_DIRECTIONS:_
Retype the lines of the listing below exactly, but only those from the one containing "The image size is (646, 477)." through the last line; pictures stay out.
#####
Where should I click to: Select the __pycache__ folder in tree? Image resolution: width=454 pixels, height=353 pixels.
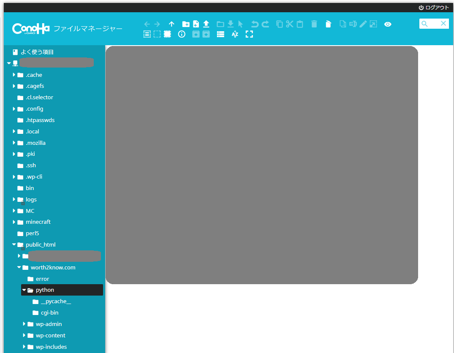coord(56,301)
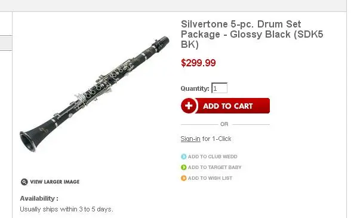Click the white plus icon on Add to Cart
Image resolution: width=357 pixels, height=218 pixels.
pyautogui.click(x=189, y=106)
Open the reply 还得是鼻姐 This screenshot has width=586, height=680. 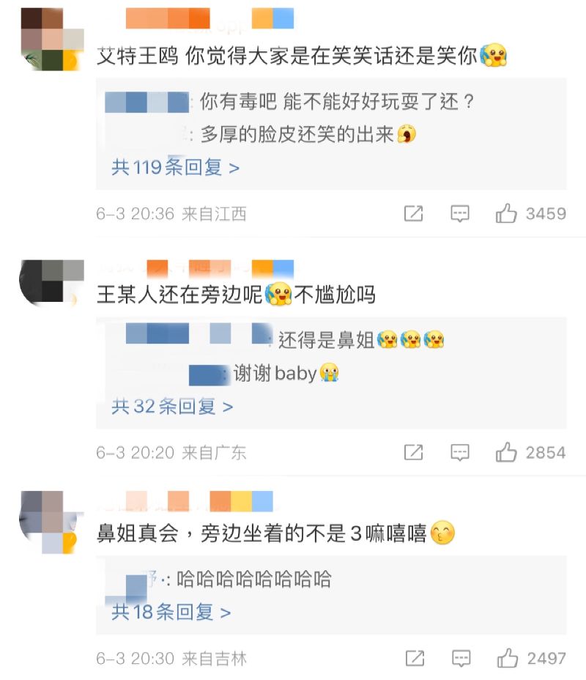pyautogui.click(x=285, y=339)
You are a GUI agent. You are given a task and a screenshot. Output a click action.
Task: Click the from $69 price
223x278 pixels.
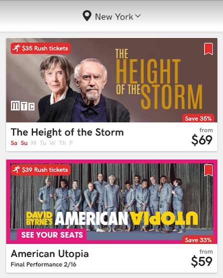tap(202, 136)
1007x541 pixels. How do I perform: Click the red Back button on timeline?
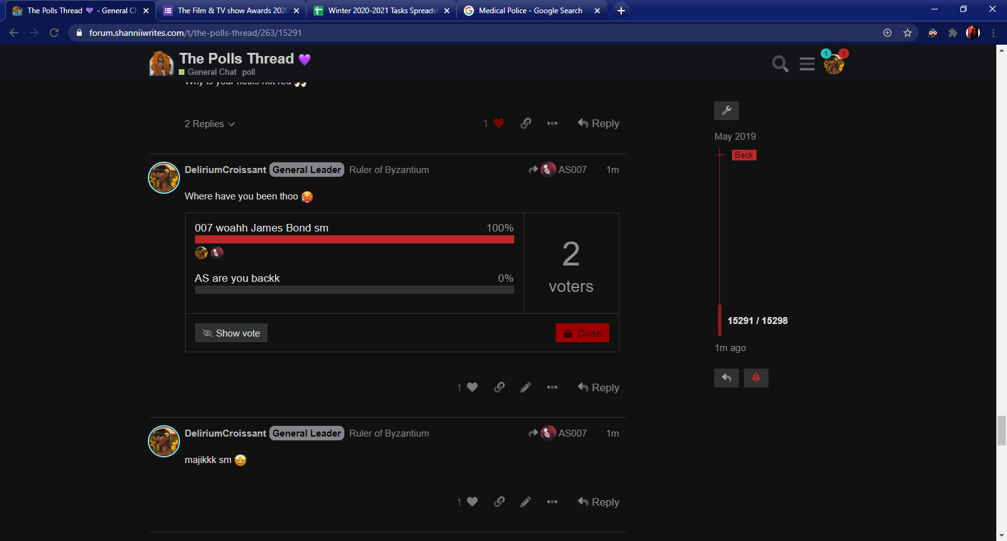(743, 155)
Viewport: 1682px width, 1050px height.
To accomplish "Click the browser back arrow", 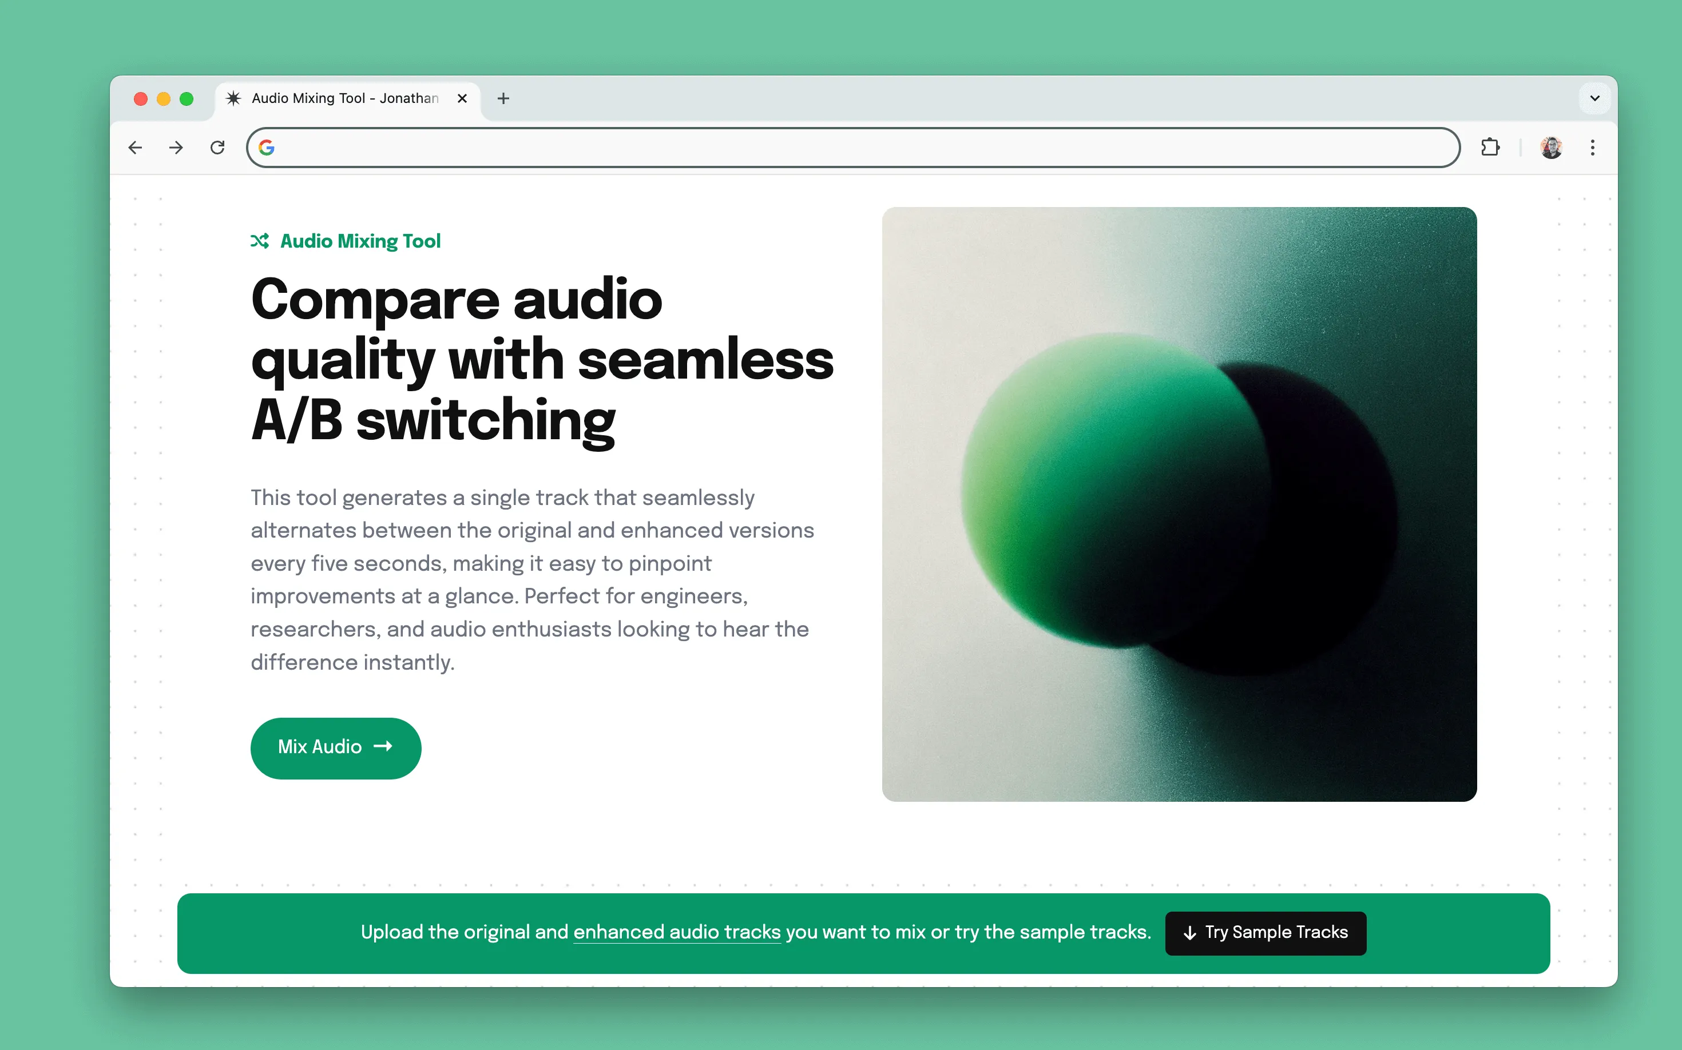I will click(135, 147).
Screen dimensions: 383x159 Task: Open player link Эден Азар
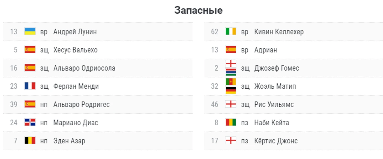[69, 141]
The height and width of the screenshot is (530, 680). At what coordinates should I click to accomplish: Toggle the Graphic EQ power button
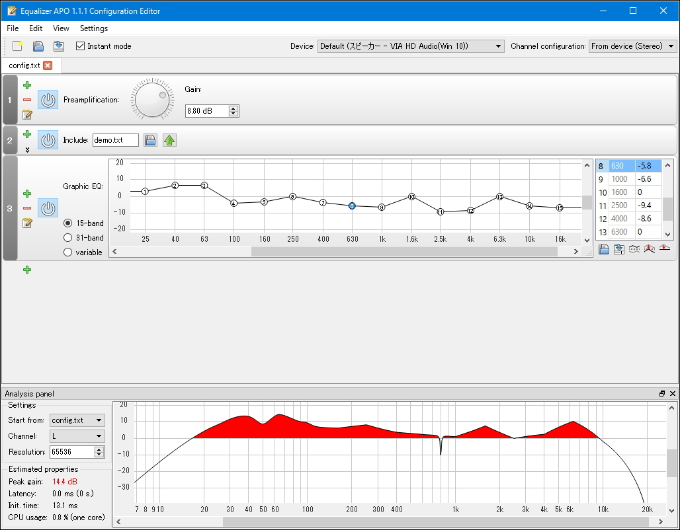48,208
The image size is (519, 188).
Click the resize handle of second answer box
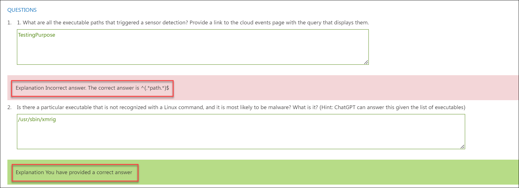[462, 147]
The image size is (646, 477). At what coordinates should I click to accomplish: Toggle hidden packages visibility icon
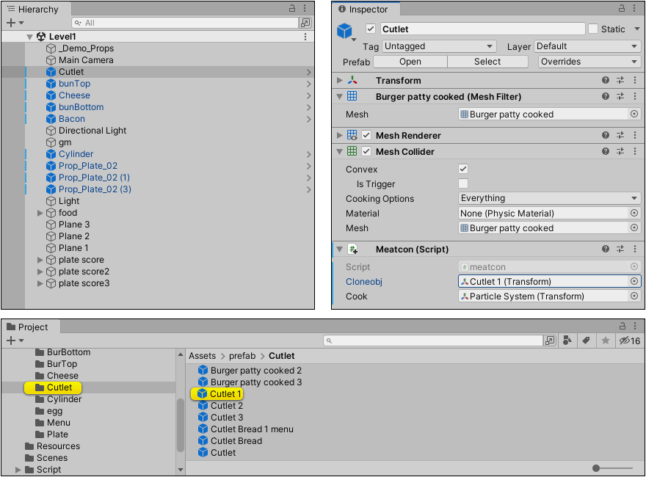point(629,341)
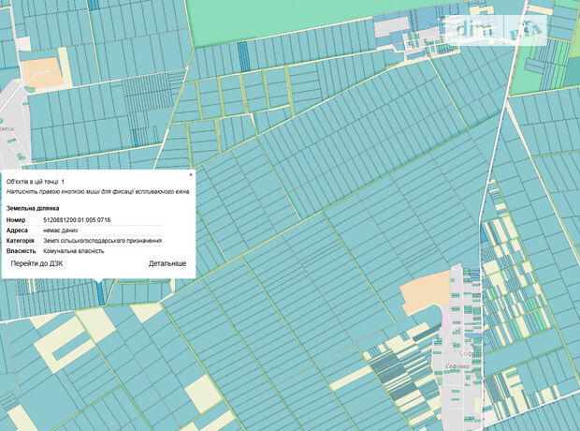Image resolution: width=580 pixels, height=431 pixels.
Task: Click the highlighted blue parcel below popup
Action: (100, 291)
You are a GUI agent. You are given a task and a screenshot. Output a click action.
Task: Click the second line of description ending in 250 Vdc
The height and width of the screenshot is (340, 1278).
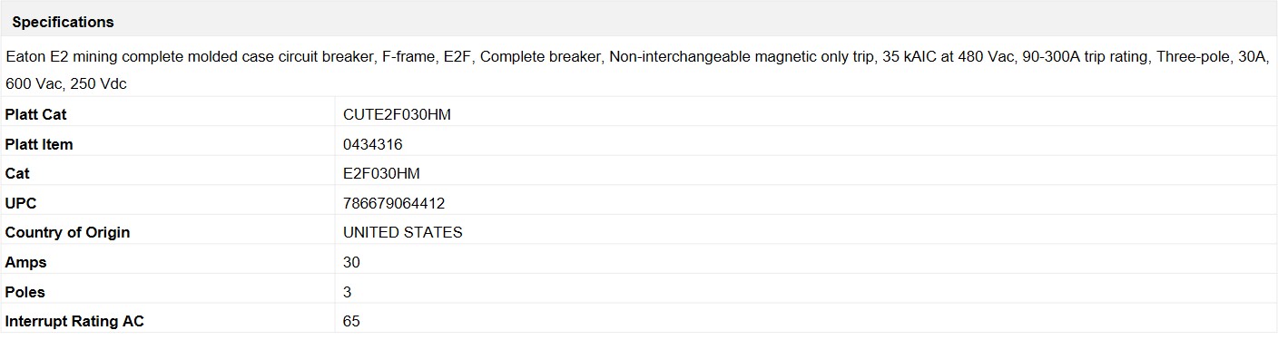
#####
_SOLUTION FOR THIS TASK:_
The image size is (646, 477). At what coordinates should I click to accomplish: Toggle hidden packages visibility icon
point(629,341)
Image resolution: width=580 pixels, height=431 pixels.
Task: Click the highlighted blue parcel below popup
Action: (100, 291)
You are a GUI agent. You are given a task and a screenshot. Output a click action.
Task: Click the second line of description ending in 250 Vdc
The height and width of the screenshot is (340, 1278).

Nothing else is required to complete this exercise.